# Albert Roussel



## Mirror Image

Though less well known than his contemporaries Ravel and Debussy, Albert Roussel is nevertheless regarded as one of the most important figures in early twentieth century French music. Roussel's music reflects his efforts to explore new possibilities of expression while remaining faithful to traditional musical ideas; evident in his chamber music and works for the stage, this tension between traditionalism and experimentation is particularly successful in his symphonies.

Born into an affluent family, Roussel lost both his parents when he was very young, and was entrusted to the care of his grandfather at age seven; in 1880, the grandfather died, and a maternal aunt took over the responsibility of raising the boy. Although he was interested in music, Roussel decided to pursue a naval career; he graduated from the Ecole Navale in 1889, eventually serving in Indochina as an officer.

In 1894, however, Roussel resigned his commission, devoting himself completely to music. He went to Paris, where he studied with the composer and organist Eugene Gigout. Four years later, he began studies with Vincent d'Indy at the newly-founded Schola Cantorum. In 1902, although he had not yet completed his studies, Roussel became professor of counterpoint at the Schola Cantorum.

**Source material**:

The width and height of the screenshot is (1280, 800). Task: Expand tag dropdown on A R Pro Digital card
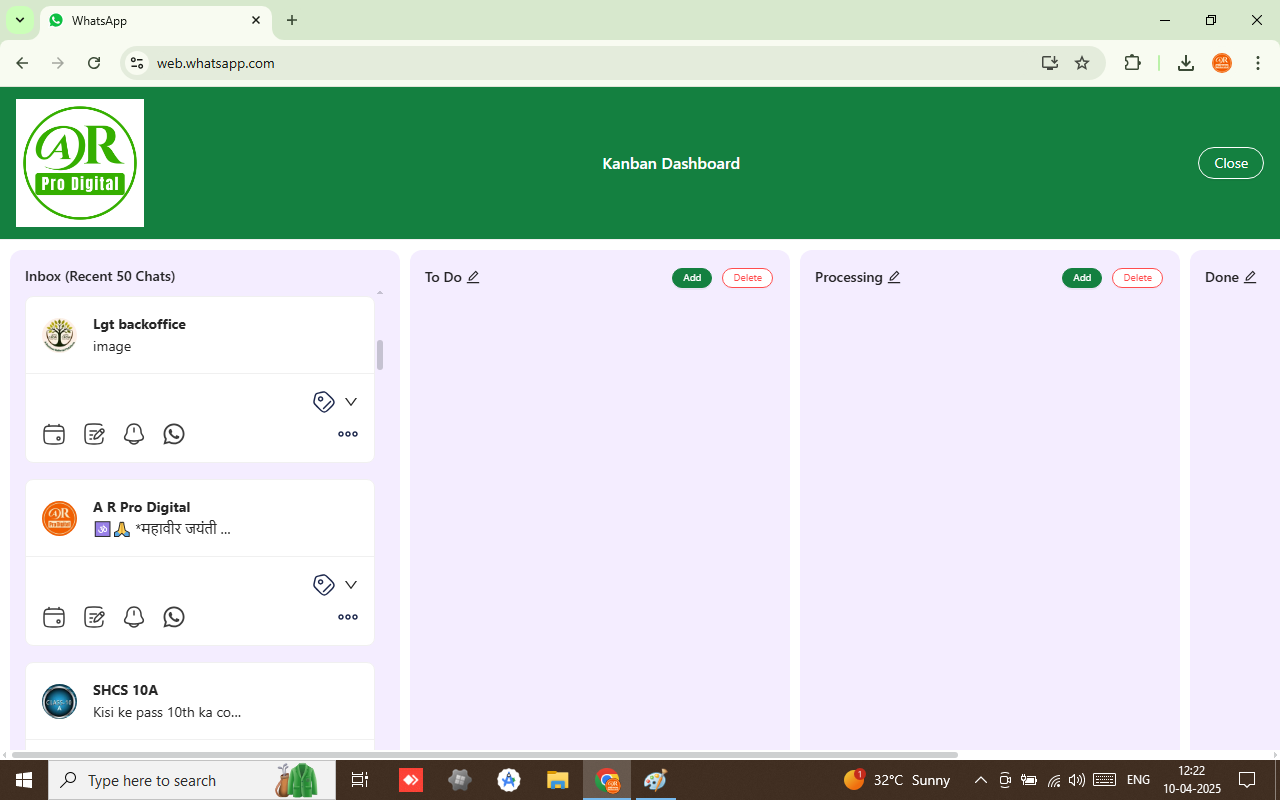pyautogui.click(x=351, y=585)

**Things to do**:
a) In the Albert Roussel text, what post did Roussel take at the Schola Cantorum in 1902?
b) Duplicate the part of the Albert Roussel text between "Born into an" and "as an officer.", inclusive.

**Answer set**:
a) Professor of counterpoint.

b)
Born into an affluent family, Roussel lost both his parents when he was very young, and was entrusted to the care of his grandfather at age seven; in 1880, the grandfather died, and a maternal aunt took over the responsibility of raising the boy. Although he was interested in music, Roussel decided to pursue a naval career; he graduated from the Ecole Navale in 1889, eventually serving in Indochina as an officer.